Inspired by the blog at Mugar Library, here are a few books you might consider for reading for pleasure, diversion, inspiration–whether you’re heading for warmer climes or hanging out in Boston while the snow (hopefully) melts.
Recently described by Jan Morris as “that strange and touching masterpiece,” John Irving’s A Prayer for Owen Meany is a novel about a lifelong friendship between two New Englanders, Irving’s narrator and the unforgettably odd title character. Like his other work, this book explores big themes: friendship and faith, tragedy and redemption and destiny. It is a compelling read, and it may be Irving’s best.
Millions of readers know Cheryl Strayed through her gritty and best-selling memoir Wild, and the movie based on her story. If you’re looking for your next (or your first) dose of Strayed, you might find her Dear Sugar advice columns–drawn from those published at The Rumpus–even better. To find out, pick up a copy of Tiny Beautiful Things.
Exploring spiritual and psychological themes in accessible language, David Whyte’s work can move readers who don’t often reach for a book of poems. Some of his poems (such as Everything Is Waiting For You) have become known through his workshops or YouTube readings. He has also published several volumes of verse. The House of Belonging is a good place to start.
And for fans of history that entertains as it illuminates, On Dupont Circle might be a good choice. James Srodes’ latest book is a gossipy history that spans the first half of the 20th Century.

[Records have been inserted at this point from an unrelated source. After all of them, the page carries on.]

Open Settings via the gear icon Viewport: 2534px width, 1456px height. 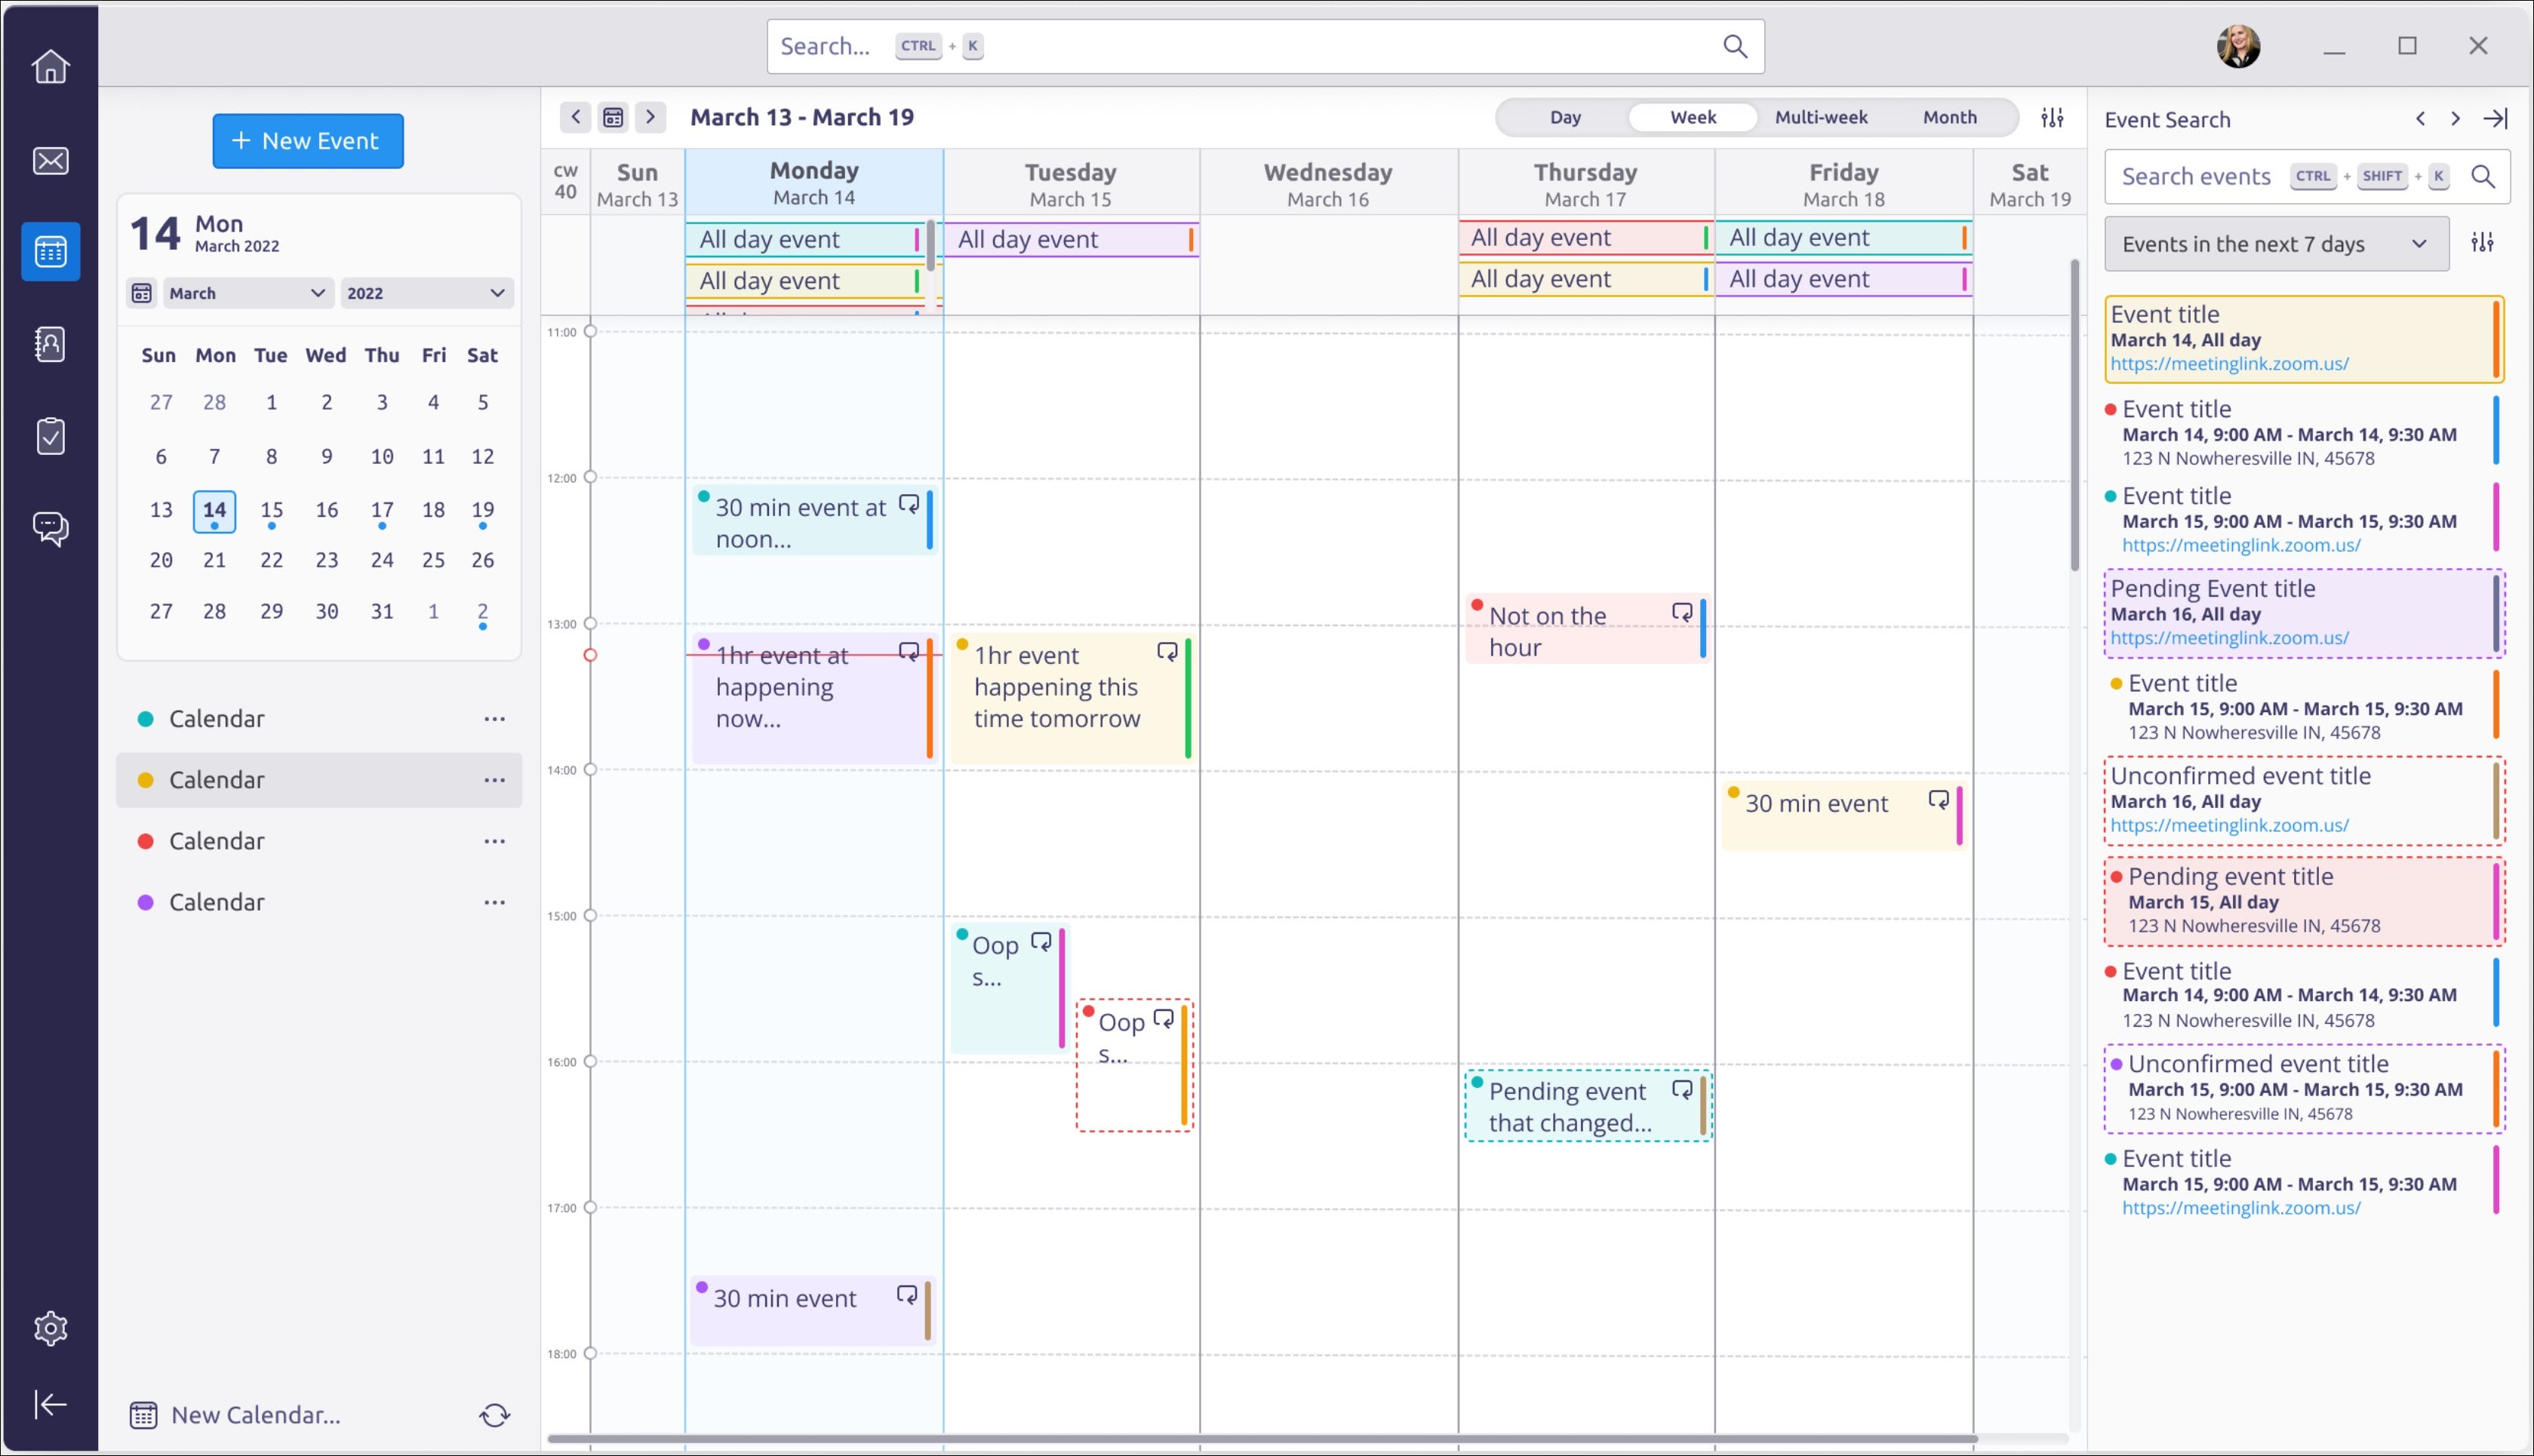pos(50,1328)
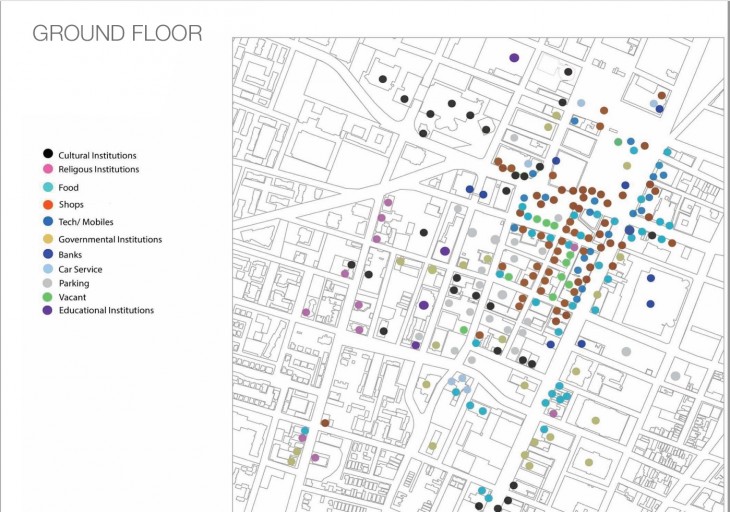Screen dimensions: 730x512
Task: Select the purple Educational Institutions legend dot
Action: (48, 311)
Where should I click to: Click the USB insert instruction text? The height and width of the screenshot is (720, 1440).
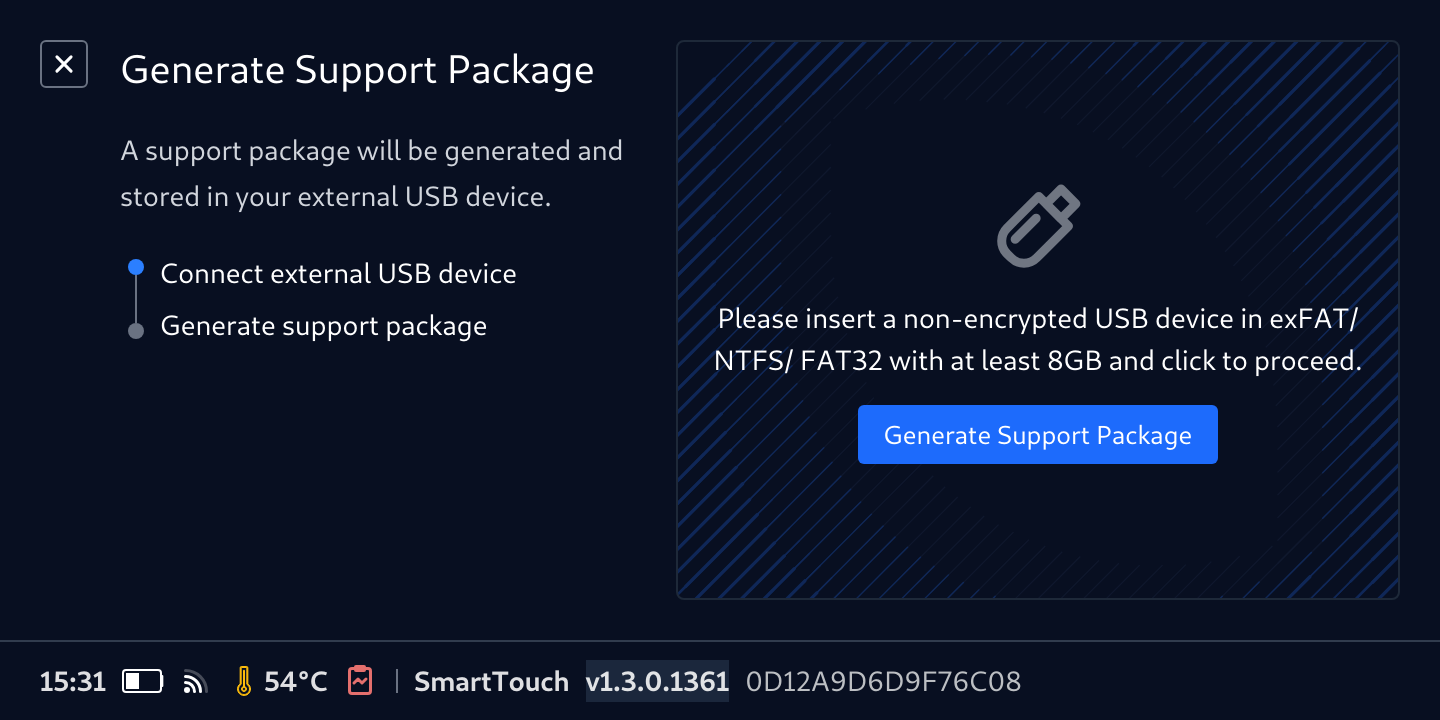tap(1037, 340)
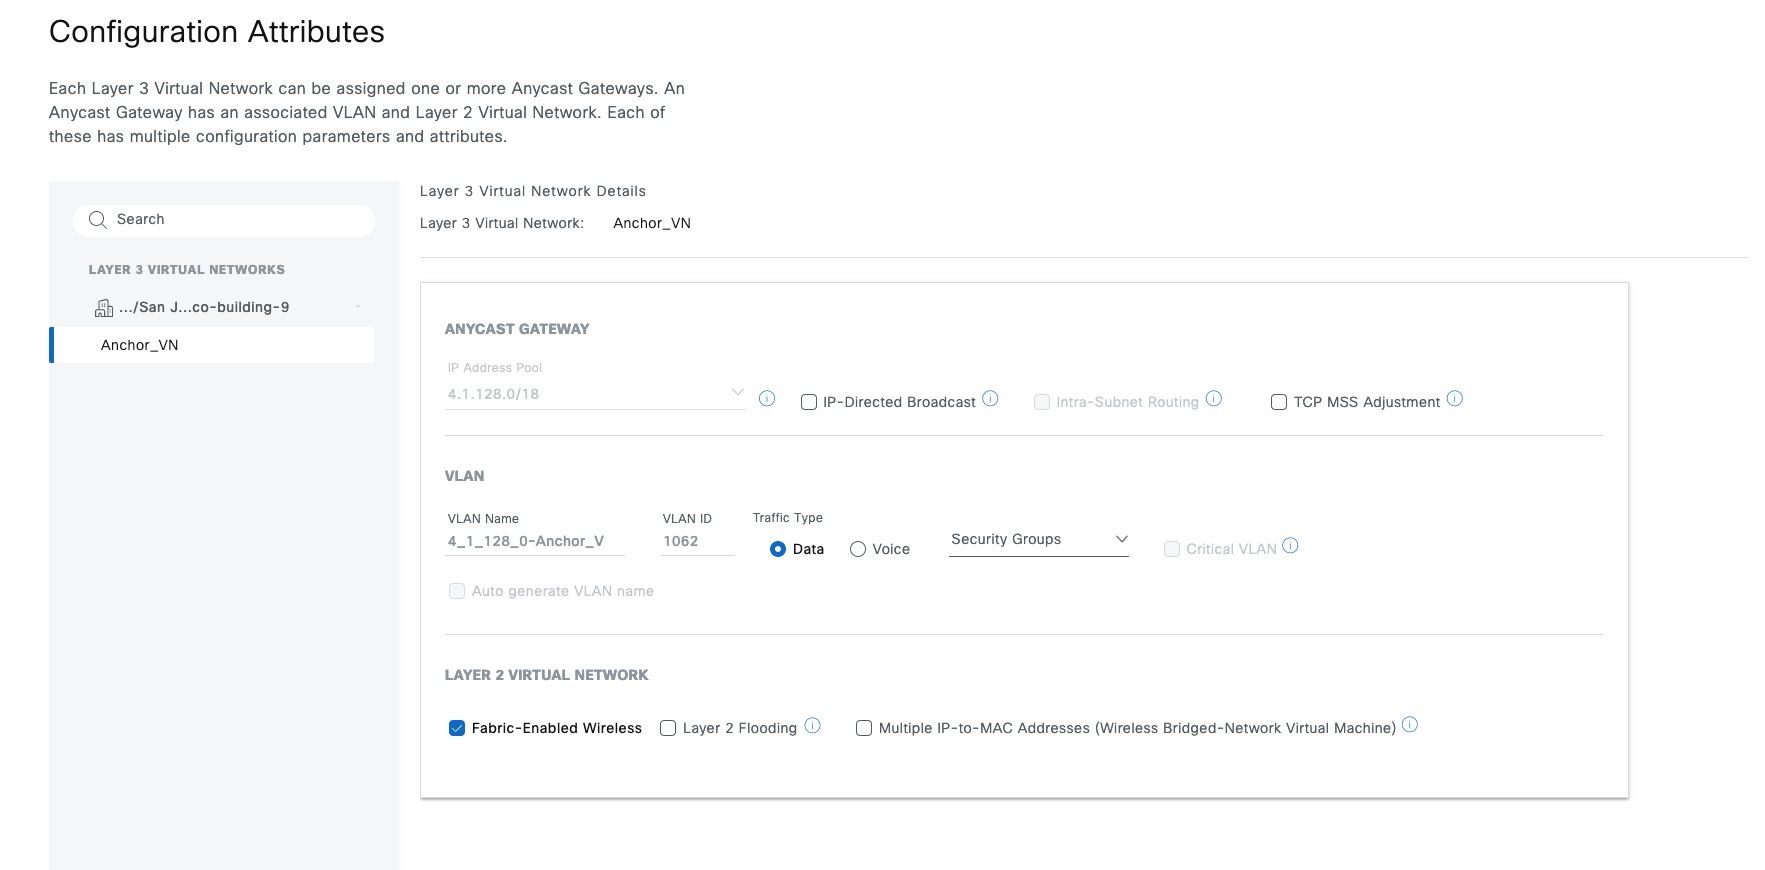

It weaves together stories of a group of women and men who knew each other through Washington social circles early in the century and became major figures in shaping the world we know. Among them are Presidents Herbert Hoover and Franklin Roosevelt and such supporting players as Walter Lippmann and Felix Frankfurter, the Dulles family (brothers Allen and John Foster, and sister Eleanor), Willam C. Bullitt and Sumner Welles. If you’ve ever wondered, Whose idea was the United Nations?, this may be the book for you.
If you’ve been waiting for the opportunity to read for pleasure, one of these may appeal to you. Or just pick up whatever book does, during these days of Spring break, and read.